*** Metin Alıntısı

Sevda Karaca: Kadınların, gençlerin, halkların, farklı inançların sözünü Meclis’e taşıyacağız
Artı Gerçek - Emek ve Özgürlük İttifakı’nın bileşeni olan Yeşiller ve Sol Gelecek Partisi’nin (Yeşil Sol Parti) Antep milletvekili adayı Sevda Karaca, seçime dair konuştu.
‘Antep’te kadınların, emekçilerin, halkların, gençlerin bu süreçte yüzü Emek ve Özgürlük İttifakı'na dönecek’ diyen Karaca, “Biz Antep'in halkların kardeşliğinin inşası açısından da önümüzdeki dönem çok önemli bir yerde duracağına inanıyoruz. Buradaki halklar ortak bir noktada buluşuyor” dedi.
Karaca, “Cumhur İttifakı da Millet İttifakı da aslında programlarıyla sözleriyle ortaya koydukları, işçilerin, emekçilerin ve Kürt halkının demokrasi, eşitlik ve barış özlemini karşılayabilecek bir ufka ve perspektife sahip değil” ifadelerini kullandı.
‘BURADAKİ HALKLAR ORTAK BİR NOKTADA BULUŞUYOR’
Antep’te yürütülmesi gereken siyasette dair konuşan Karaca, “Bu kadar farklı kimliğin, farklı inancın yıllardır burada bir arada yaşam kültürü oluşturduğu bir düzlem varken, Antep iktidarın da bütün savaş ve nefret politikalarıyla, bu birliği bozmak üzere özel bir planla hareket ettiği bir yer” diyerek şunları söyledi:
“Biz Antep'in halkların kardeşliğinin inşası açısından da önümüzdeki dönem çok önemli bir yerde duracağına inanıyoruz. Buradaki halklar ortak bir noktada buluşuyor. Antep, Türkiye'nin en büyük sanayi kentlerinden biri. İhracat rekorları kıran patronların bir kısmı da burada. Bu “başarılarını” aslında Antep halkının ve emekçilerinin ‘sömürüsüne borçlular’. 2 milyonluk nüfusun dörtte biri işçi.

******
*** Verilen Malzeme

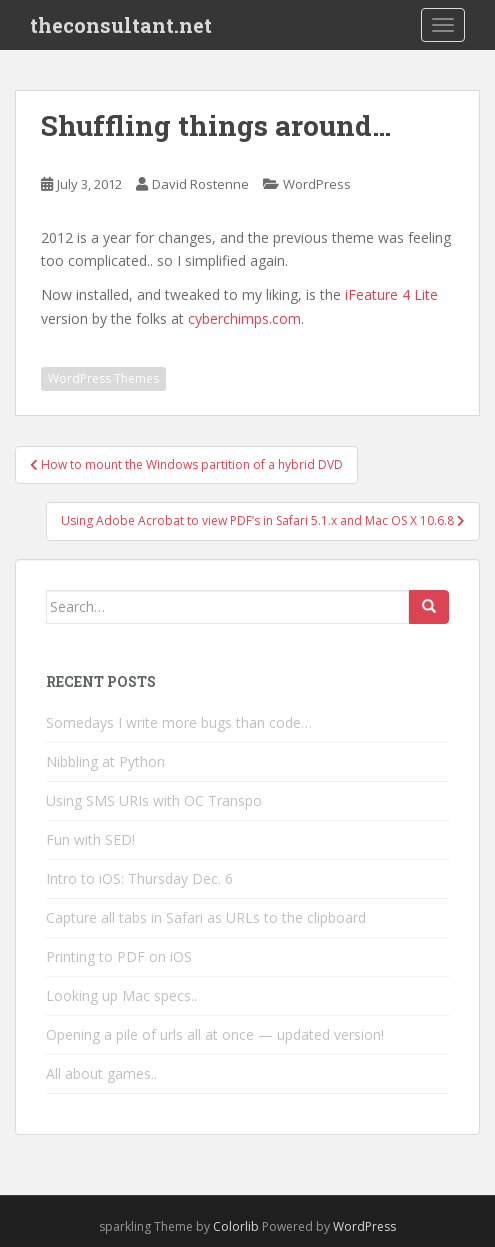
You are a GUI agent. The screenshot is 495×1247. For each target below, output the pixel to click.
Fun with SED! (90, 839)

******

Metne göre Sevda Karaca hangi partinin Antep milletvekili adayıdır? Yukarıdaki satırların metinle hiçbir ilgisi yoktur.

Yeşiller ve Sol Gelecek Partisi (Yeşil Sol Parti).